Task description: Return every line of the rows below that contains the string "accomplish". Case counts, so a line matches only if the letters agree in case.

__________

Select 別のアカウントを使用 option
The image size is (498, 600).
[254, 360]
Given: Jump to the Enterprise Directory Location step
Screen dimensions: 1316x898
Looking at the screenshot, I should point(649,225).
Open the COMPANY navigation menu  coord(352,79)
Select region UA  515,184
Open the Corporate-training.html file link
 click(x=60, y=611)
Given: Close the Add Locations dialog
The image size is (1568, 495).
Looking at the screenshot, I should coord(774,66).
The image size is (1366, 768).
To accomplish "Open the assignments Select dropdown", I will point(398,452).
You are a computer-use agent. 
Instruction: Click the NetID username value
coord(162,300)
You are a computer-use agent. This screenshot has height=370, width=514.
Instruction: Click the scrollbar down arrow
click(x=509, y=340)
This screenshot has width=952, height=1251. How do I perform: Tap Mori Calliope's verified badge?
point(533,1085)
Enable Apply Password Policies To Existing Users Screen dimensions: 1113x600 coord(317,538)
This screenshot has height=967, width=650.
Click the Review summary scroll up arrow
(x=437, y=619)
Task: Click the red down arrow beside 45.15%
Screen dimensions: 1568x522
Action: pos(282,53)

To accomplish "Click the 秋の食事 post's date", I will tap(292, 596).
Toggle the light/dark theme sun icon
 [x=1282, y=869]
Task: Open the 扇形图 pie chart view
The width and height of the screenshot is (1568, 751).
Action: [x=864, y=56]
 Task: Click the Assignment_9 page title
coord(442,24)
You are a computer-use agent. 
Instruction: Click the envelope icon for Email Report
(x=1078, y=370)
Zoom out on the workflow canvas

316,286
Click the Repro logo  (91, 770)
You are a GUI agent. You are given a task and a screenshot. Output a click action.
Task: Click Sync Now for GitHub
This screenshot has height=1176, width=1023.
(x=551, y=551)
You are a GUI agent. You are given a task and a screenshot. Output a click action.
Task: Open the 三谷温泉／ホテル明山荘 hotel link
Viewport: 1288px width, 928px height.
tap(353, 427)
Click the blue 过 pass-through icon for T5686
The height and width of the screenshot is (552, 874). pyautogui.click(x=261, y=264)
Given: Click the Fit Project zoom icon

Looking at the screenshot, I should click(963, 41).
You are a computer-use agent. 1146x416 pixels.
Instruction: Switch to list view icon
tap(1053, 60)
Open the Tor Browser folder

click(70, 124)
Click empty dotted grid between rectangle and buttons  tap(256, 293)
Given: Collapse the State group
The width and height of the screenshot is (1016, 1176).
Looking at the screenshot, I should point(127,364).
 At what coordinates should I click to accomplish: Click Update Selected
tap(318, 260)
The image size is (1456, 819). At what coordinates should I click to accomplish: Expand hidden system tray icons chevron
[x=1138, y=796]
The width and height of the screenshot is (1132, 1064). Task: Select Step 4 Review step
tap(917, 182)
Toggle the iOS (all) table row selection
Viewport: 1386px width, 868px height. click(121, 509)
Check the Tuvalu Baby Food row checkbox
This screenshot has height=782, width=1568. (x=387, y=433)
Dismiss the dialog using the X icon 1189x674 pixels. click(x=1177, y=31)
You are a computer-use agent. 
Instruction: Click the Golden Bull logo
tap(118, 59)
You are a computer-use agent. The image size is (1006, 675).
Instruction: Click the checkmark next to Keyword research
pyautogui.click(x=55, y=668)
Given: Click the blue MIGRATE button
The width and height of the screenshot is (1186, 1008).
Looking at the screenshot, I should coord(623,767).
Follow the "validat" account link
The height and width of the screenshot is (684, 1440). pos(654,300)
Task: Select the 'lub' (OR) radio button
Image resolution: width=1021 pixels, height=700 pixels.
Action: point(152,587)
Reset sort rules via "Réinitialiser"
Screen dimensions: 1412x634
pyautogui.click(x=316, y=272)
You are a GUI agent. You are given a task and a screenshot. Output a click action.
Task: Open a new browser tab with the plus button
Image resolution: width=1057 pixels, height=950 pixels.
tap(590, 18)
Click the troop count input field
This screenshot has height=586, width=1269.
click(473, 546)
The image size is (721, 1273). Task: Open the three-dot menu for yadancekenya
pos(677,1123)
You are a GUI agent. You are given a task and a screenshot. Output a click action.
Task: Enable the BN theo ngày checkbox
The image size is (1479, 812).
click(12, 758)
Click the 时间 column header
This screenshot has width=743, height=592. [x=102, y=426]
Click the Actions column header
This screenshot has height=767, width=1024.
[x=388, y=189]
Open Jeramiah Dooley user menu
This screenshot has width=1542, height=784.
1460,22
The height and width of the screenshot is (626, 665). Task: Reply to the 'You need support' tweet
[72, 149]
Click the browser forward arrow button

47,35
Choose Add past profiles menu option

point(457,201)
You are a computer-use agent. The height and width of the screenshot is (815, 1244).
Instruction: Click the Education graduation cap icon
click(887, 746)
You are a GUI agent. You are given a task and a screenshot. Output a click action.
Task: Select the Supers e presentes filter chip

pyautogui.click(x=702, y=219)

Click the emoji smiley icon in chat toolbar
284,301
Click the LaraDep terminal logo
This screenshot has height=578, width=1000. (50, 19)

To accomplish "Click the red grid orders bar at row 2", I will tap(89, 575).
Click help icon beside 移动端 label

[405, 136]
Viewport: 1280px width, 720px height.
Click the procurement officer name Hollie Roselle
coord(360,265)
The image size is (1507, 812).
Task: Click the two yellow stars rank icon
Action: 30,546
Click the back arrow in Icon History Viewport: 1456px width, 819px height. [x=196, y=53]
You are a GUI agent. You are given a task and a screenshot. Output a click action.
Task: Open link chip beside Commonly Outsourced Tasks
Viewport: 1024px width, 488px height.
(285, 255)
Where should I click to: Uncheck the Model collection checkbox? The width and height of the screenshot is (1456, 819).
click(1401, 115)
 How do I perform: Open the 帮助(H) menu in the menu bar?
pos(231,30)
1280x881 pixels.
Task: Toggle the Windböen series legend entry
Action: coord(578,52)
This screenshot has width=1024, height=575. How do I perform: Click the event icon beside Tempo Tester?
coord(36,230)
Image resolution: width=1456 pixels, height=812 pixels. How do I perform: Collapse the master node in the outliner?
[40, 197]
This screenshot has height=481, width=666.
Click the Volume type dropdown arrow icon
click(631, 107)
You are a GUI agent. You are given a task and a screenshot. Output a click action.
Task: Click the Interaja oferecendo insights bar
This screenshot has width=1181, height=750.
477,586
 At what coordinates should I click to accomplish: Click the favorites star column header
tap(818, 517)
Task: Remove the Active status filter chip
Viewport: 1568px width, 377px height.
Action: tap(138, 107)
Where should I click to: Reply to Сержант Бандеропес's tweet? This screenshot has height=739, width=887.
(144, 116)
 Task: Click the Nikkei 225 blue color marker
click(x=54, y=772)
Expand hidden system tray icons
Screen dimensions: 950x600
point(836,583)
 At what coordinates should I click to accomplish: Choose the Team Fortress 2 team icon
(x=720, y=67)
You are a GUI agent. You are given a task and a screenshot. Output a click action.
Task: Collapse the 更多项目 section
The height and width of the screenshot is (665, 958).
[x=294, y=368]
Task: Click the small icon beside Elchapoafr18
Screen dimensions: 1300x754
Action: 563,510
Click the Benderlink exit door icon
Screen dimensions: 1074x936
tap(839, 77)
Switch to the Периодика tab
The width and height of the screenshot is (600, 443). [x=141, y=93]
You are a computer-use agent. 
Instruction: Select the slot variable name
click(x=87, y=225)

__________

Finished exercise:
To accomplish "Open the assignments Select dropdown", I will point(398,452).
To accomplish "Click the 秋の食事 post's date", I will tap(292, 596).
 At what coordinates should I click to accomplish: Click Update Selected
The image size is (1456, 819). At what coordinates should I click to accomplish: Expand hidden system tray icons chevron
To accomplish "Click the red grid orders bar at row 2", I will tap(89, 575).
 At what coordinates should I click to accomplish: Click the favorites star column header
 At what coordinates should I click to accomplish: Choose the Team Fortress 2 team icon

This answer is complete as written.